__What this task involves__. Write out every line from the listing below where the string "agent" is found.

__Data to use__.
★ ★ ★ ★ ★ ★ ★

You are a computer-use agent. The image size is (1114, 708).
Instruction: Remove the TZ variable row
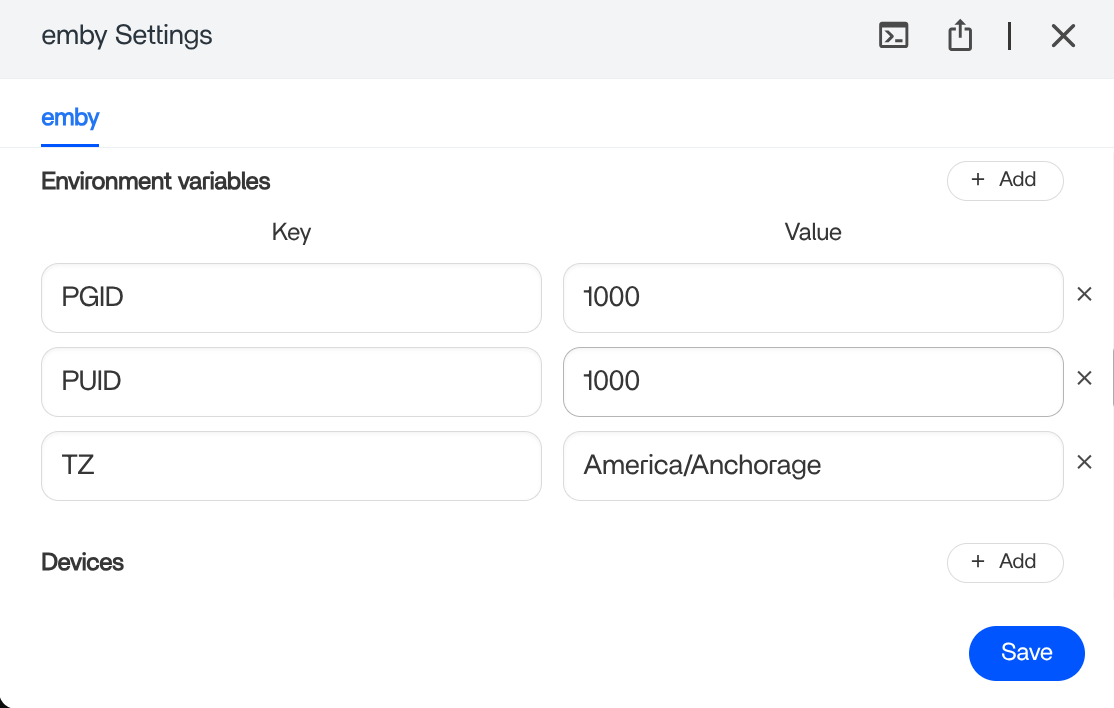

★ ★ ★ ★ ★ ★ ★

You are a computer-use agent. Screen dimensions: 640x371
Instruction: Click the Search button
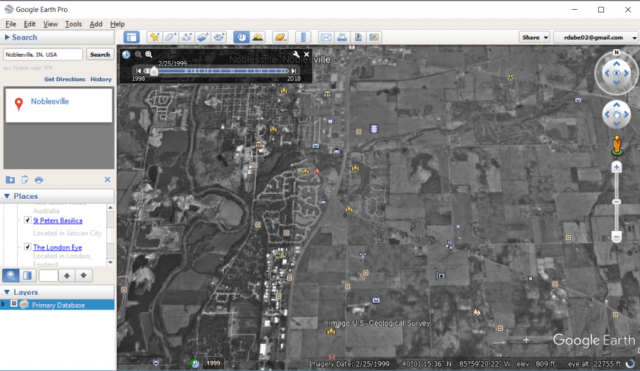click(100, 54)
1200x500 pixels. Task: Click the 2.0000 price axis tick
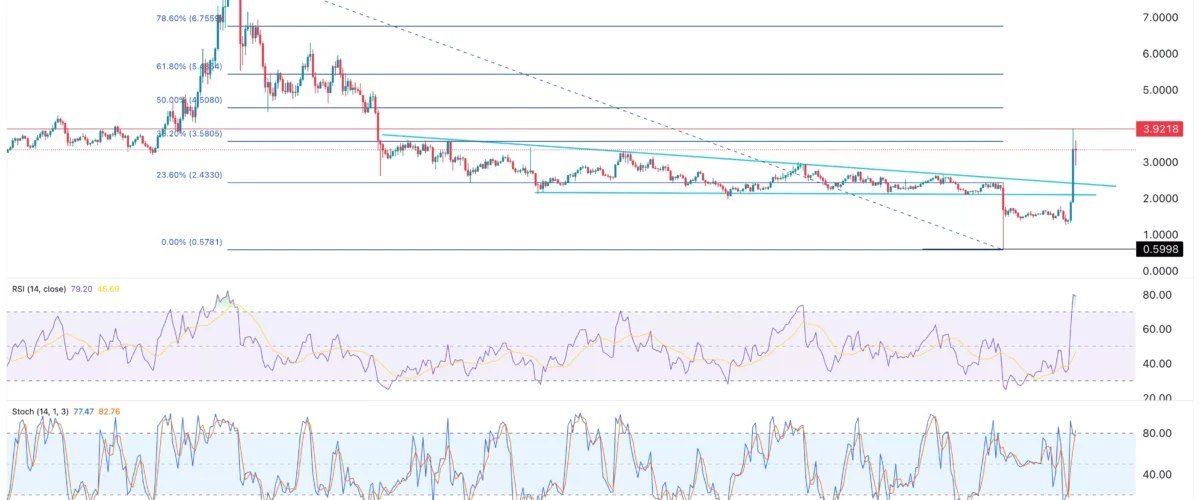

★ ★ ★ ★ ★ ★ ★

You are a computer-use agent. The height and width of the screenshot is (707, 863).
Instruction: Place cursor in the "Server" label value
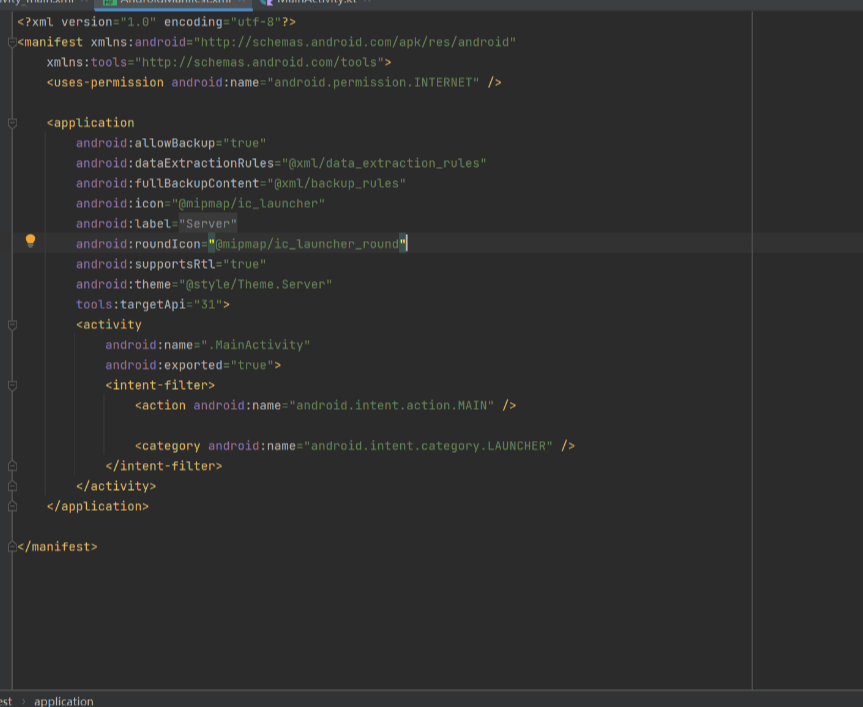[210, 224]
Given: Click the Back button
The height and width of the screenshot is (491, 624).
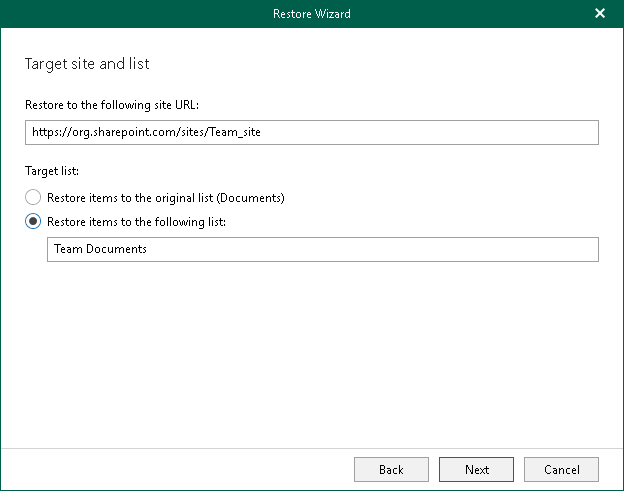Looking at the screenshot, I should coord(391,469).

★ ★ ★ ★ ★ ★ ★

__Written solution__.
You are a computer-use agent. The image size is (1114, 708).
You are a computer-use agent. Screen dimensions: 640x371
You are a computer-use agent. The height and width of the screenshot is (707, 863).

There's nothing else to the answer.